BEER, TOBACCO AND ALCOHOL IN THE LIFE OF UKRAINIAN EMIGRATION IN INTERWAR CZECHOSLOVAKIA (1921–1939)
DOI:
https://doi.org/10.15330/gal.35.117-124Abstract
This article contains information about the harmful habits that were characteristic of the Ukrainian anti- Bolshevik emigration community in interwar Czechoslovakia –smoking and drinking. Note that drunkenness also includes the so-called “light alcohol” - beer. Consideration of these harmful habits of Ukrainian emigration is carried out through the prism of everyday history, because it is the everyday perspective that allows us to “humanize” the image of the Ukrainian emigrant-hero, who on the one hand was the initiator of social change, and on the other – the hostage of historical events.

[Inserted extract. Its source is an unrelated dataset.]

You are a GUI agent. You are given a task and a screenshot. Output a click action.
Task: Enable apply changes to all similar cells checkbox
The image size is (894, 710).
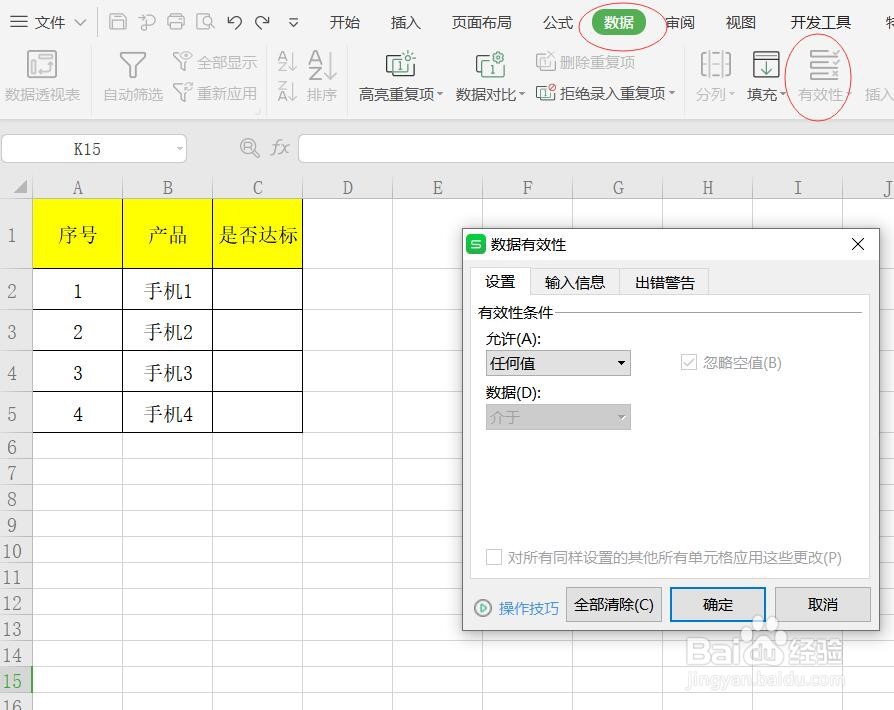click(493, 558)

Historical-anthropological approach – strictly criticism of the source base: archives, reminiscences, memoirs, diaries.
Emphasis is placed on the fact that the interwar period coincided with the so-called period of Interbe- lum – the time of innovation in technology; the period when, for the first time in human history, everyday life really improved. Thanks to “Ruská pomocná akcia” the emigrants had a more or less confident financial position for eight years, it was clear why Ukrainian fugitives adopted the negative with the positive.
There were subjective reasons for acquiring the negative too: age, advertising, the search for optimal options for social-labor adaptation, the desire to try all the pleasures of life, the crisis of self-identification.
Keywords: Ukrainian emigration, interwar Czechoslovakia, everyday life, harmful habits, tobacco, vodka, beer.